#### TAREFA A
Conte quantas linhas da listagem contêm a palavra "content" e responda somente com o número.

#### TEXTO FORNECIDO
Este escriba lançando mais um livro em Londrina, junto com Pedrinho, em Outubro de 2015.

E assim vai passando a vida, o meu filhinho Pedro brincando com os meus livros, imaginando bibliotecas para os seus "Lelas" (os inseparáveis ursinhos de pelúcia), a minha esposa Paula cuidadosa para que não deixe acumular poeira nas pesadas estantes e eu, folhando diariamente, ao acaso, algum livro que esqueci na prateleira há anos, ou buscando avidamente aqueles que são necessários para a próxima aula ou que me ampliam o universo de dados para um artigo em que estou embrenhado...


domingo, 27 de novembro de 2016

FIDEL CASTRO RUZ (1926-2016) E O QUADRO DO PATRIMONIALISMO LATINO-AMERICANO



Morreu o mais velho ditador das Américas. Ficou 47 anos no topo do poder. Os ditadores latino-americanos nada devem aos de outras latitudes, em termos de longevidade política. Castro vem se somar à turma dos ditadores que o Nobel colombiano García Márquez imortalizou em O outono do patriarca (1975), não pelo bem que fizeram mas pelas crueldades que praticaram para dominar os seus povos por longos anos. Fidel permaneceu quase meio século na cúpula do Estado cubano e,  ao sair, continuou fiel ao modelo de patrimonialismo original: foi sucedido pelo seu irmão.

O traço mais marcante das organizações políticas latino-americanas tem sido o Patrimonialismo, a gestão da coisa pública como patrimônio familiar. Esse caráter familístico vingou desde as origens ibéricas até a contemporaneidade, embalado, por exemplo, por essa contradança maluca de entra ministro e sai ministro do governo Temer, no nosso combalido Brasil, ou pelo mambo cubano de "Sai Fidel, entra Castro" que marcou a transição familística do poder na ilha caribenha, ou pelo tango de "Um passo para frente e dois para trás" do peronismo do casal Kirchner na Argentina, que privatizou o Estado em benefício da elite familiar e sindical, de acordo às melhores praxes peronistas. Tudo no contexto cultural de encarar a política como extensão dos interesses familísticos, tanto entre os nossos vizinhos argentinos, quanto no Brasil, na Bolívia e alhures (vide, no nosso caso, o recentíssimo evento de patrimonialismo imobiliário de Geddel Vieira Lima).

#### LISTAGEM EXTRAÍDA
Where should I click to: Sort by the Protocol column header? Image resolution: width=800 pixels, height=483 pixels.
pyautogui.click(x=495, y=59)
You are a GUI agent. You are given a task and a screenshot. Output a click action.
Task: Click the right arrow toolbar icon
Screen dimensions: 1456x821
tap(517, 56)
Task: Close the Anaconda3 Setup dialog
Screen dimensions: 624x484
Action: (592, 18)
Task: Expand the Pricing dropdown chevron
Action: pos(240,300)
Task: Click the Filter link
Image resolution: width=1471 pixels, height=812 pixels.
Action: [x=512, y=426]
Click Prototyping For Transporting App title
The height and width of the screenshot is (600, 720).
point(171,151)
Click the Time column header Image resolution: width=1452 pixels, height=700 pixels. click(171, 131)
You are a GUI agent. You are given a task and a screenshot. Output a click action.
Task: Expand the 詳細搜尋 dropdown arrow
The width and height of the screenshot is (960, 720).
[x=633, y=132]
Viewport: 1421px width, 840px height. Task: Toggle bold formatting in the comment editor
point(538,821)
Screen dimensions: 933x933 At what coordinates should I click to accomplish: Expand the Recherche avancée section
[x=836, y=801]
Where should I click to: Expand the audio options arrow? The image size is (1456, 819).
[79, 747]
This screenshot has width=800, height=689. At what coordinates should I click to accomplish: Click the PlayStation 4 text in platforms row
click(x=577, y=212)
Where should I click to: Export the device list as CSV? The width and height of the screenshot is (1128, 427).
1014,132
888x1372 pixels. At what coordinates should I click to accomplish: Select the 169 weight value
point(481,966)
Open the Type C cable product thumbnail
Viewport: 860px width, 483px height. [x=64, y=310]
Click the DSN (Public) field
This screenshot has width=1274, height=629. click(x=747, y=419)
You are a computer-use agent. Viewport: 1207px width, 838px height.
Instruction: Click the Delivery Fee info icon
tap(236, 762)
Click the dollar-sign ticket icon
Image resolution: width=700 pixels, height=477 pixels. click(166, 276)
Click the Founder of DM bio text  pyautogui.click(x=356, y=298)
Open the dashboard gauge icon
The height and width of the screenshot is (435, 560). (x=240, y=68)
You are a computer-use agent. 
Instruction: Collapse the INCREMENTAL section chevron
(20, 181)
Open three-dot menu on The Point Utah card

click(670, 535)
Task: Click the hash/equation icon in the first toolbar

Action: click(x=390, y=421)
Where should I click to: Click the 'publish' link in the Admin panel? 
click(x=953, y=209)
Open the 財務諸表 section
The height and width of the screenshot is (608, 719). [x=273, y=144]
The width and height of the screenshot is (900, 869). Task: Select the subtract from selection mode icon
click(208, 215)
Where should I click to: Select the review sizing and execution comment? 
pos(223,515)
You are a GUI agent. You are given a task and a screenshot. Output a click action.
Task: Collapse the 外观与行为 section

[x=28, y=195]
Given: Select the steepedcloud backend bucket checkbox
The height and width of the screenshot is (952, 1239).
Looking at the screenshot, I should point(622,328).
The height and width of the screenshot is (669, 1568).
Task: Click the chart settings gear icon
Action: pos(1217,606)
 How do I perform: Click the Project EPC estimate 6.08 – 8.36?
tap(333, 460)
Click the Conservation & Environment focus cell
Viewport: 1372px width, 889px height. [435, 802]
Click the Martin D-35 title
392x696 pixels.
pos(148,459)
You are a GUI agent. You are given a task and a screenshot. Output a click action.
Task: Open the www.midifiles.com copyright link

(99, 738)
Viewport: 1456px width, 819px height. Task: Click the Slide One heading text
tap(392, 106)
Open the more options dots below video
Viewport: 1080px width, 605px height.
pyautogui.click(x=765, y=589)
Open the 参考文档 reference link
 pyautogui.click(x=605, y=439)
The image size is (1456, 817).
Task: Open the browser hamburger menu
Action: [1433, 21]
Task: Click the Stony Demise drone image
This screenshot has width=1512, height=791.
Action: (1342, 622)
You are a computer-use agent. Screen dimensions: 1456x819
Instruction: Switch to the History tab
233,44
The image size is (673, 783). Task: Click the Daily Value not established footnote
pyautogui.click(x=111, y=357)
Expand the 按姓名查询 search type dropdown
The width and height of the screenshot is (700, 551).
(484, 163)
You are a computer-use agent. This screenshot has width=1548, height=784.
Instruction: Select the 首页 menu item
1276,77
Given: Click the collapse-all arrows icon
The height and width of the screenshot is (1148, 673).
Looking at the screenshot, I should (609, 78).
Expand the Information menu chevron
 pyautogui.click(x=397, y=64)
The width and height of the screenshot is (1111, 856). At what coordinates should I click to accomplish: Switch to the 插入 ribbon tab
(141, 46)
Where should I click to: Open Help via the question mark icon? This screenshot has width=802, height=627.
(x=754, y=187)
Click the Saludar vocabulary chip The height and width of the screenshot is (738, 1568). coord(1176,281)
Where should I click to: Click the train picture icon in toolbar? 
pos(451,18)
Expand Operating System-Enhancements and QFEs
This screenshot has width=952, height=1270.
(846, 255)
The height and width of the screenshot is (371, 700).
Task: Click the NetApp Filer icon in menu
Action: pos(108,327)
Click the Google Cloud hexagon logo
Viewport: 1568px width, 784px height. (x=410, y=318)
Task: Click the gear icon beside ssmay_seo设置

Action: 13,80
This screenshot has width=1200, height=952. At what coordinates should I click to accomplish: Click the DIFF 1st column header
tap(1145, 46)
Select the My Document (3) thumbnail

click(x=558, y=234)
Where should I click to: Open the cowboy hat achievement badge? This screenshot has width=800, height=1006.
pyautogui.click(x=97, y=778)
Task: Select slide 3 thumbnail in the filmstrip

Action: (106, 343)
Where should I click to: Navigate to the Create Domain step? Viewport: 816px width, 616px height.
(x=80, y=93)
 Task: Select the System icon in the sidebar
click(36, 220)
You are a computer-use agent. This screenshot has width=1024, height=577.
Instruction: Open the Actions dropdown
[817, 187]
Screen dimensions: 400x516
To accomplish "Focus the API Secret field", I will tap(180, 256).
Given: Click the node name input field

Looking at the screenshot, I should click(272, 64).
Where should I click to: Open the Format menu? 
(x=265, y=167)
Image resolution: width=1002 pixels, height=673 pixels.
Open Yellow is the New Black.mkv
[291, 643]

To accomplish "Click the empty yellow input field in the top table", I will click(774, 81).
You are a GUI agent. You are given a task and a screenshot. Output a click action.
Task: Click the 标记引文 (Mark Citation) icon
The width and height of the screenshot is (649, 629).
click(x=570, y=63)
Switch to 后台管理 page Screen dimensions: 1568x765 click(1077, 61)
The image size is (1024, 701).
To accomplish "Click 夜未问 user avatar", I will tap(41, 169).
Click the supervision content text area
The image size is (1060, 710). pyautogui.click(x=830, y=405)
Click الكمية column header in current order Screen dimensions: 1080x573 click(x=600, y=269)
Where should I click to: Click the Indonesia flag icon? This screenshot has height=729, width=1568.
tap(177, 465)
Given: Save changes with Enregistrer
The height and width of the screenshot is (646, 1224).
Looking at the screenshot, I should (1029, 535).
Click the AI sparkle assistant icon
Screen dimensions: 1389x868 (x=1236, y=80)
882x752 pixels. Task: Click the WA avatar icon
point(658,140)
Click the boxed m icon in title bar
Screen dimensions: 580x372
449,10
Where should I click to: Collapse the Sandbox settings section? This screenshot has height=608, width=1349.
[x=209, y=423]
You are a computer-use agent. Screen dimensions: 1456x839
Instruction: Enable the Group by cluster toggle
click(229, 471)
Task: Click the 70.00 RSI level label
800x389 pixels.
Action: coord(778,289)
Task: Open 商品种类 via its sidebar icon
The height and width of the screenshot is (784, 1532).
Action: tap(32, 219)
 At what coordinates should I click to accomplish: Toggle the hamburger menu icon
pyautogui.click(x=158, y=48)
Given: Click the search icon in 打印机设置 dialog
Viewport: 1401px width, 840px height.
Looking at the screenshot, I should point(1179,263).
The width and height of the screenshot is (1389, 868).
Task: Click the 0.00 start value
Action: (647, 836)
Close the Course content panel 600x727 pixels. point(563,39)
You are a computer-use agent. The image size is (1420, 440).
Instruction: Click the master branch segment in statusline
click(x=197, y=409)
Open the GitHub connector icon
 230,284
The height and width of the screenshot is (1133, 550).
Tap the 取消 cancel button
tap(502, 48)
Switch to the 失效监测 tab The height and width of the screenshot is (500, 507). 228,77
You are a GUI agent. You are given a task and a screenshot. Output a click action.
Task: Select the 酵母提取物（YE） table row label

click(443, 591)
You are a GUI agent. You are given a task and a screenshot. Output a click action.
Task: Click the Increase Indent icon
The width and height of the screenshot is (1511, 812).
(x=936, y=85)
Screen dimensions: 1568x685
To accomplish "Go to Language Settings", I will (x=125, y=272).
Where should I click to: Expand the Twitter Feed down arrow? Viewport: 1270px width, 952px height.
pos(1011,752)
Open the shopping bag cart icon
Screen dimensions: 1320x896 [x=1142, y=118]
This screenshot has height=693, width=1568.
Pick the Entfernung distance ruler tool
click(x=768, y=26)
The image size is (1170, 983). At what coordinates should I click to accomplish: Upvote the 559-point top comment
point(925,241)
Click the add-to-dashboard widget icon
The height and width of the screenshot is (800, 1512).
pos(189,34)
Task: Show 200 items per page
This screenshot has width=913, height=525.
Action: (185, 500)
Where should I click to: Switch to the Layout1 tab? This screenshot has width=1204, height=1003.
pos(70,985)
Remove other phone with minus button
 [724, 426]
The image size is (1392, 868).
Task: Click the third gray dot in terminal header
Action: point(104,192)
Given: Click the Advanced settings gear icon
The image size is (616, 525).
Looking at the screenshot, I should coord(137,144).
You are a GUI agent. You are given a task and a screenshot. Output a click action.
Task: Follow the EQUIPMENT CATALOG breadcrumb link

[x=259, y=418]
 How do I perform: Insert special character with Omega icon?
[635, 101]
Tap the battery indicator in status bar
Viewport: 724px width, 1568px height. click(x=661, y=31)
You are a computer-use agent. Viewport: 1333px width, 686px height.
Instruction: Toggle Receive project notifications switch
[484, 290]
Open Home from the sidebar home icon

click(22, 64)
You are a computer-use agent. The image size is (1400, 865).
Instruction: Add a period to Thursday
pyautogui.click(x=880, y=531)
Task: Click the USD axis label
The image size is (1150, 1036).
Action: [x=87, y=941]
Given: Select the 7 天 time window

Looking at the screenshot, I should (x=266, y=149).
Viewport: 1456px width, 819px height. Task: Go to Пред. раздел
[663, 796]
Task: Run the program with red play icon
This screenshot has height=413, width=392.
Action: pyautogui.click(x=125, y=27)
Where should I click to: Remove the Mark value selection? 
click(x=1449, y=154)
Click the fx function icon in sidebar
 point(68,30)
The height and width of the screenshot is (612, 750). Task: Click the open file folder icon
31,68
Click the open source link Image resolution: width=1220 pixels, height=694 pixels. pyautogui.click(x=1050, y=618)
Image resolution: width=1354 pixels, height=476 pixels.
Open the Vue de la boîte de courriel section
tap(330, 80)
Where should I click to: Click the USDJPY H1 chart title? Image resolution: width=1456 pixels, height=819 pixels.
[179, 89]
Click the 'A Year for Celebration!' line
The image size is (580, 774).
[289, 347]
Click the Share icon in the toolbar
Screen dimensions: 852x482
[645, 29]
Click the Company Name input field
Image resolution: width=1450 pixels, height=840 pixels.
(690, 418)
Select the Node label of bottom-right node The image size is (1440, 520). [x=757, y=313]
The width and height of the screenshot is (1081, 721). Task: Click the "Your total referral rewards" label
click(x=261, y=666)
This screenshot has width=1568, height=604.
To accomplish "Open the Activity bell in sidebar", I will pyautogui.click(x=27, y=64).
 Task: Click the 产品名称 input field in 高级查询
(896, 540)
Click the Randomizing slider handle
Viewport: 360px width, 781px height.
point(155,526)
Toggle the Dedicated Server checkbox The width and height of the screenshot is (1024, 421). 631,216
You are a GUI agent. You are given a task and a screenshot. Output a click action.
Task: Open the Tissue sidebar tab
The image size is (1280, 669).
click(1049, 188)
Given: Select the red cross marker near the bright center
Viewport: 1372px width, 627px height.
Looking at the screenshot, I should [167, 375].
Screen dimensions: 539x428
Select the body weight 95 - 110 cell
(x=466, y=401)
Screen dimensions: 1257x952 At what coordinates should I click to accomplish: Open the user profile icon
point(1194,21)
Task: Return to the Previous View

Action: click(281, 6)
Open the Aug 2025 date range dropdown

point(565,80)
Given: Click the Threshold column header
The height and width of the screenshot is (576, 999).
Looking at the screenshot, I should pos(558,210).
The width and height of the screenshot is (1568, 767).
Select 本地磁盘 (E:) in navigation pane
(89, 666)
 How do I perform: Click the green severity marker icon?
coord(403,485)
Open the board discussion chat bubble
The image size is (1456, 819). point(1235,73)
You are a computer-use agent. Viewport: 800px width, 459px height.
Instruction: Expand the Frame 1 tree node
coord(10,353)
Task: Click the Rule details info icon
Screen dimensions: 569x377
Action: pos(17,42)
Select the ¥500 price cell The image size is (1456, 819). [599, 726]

#### TAREFA B
No texto sobre Fidel Castro, substitua "patriarca" por "caudilho" no trecho de "FIDEL CASTRO RUZ" a "pelo seu irmão." e reproduza esse trecho com a troca feita.

#### RESPOSTA ESCRITA A
2

#### RESPOSTA ESCRITA B
FIDEL CASTRO RUZ (1926-2016) E O QUADRO DO PATRIMONIALISMO LATINO-AMERICANO



Morreu o mais velho ditador das Américas. Ficou 47 anos no topo do poder. Os ditadores latino-americanos nada devem aos de outras latitudes, em termos de longevidade política. Castro vem se somar à turma dos ditadores que o Nobel colombiano García Márquez imortalizou em O outono do caudilho (1975), não pelo bem que fizeram mas pelas crueldades que praticaram para dominar os seus povos por longos anos. Fidel permaneceu quase meio século na cúpula do Estado cubano e,  ao sair, continuou fiel ao modelo de patrimonialismo original: foi sucedido pelo seu irmão.